#### [Information shown]
***
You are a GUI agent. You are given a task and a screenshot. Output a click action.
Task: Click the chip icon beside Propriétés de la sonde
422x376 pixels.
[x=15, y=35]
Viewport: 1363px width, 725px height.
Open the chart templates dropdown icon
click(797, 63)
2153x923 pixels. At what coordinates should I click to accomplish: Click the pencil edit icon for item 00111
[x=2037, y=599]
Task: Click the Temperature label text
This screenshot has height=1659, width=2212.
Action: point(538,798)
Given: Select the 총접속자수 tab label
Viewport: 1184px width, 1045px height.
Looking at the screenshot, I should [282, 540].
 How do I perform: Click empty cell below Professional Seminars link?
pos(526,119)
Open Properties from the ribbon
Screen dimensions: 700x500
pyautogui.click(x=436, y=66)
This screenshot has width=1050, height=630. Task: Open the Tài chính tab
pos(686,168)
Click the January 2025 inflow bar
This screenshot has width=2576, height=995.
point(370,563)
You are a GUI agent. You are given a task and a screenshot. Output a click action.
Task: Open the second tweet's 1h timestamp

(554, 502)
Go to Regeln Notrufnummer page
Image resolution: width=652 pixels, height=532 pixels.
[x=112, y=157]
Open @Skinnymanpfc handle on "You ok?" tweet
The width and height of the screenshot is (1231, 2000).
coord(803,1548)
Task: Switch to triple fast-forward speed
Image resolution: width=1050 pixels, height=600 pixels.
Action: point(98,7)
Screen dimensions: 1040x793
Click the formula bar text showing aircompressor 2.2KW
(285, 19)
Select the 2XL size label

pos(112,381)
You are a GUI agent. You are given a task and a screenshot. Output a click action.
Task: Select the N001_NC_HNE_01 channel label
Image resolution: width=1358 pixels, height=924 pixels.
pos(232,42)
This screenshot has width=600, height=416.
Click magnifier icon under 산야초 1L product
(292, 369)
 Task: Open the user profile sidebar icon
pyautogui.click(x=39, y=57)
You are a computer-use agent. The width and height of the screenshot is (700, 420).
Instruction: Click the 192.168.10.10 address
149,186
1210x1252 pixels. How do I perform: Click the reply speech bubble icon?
***
#### [What needs to be done]
In the entries above, copy the lines from the one that contains "Screen dimensions: 1040x793" through the last line, exactly as they appear.

#### [Answer area]
Screen dimensions: 1040x793
Click the formula bar text showing aircompressor 2.2KW
(285, 19)
Select the 2XL size label

pos(112,381)
You are a GUI agent. You are given a task and a screenshot. Output a click action.
Task: Select the N001_NC_HNE_01 channel label
Image resolution: width=1358 pixels, height=924 pixels.
pos(232,42)
This screenshot has width=600, height=416.
Click magnifier icon under 산야초 1L product
(292, 369)
 Task: Open the user profile sidebar icon
pyautogui.click(x=39, y=57)
You are a computer-use agent. The width and height of the screenshot is (700, 420).
Instruction: Click the 192.168.10.10 address
149,186
1210x1252 pixels. How do I perform: Click the reply speech bubble icon?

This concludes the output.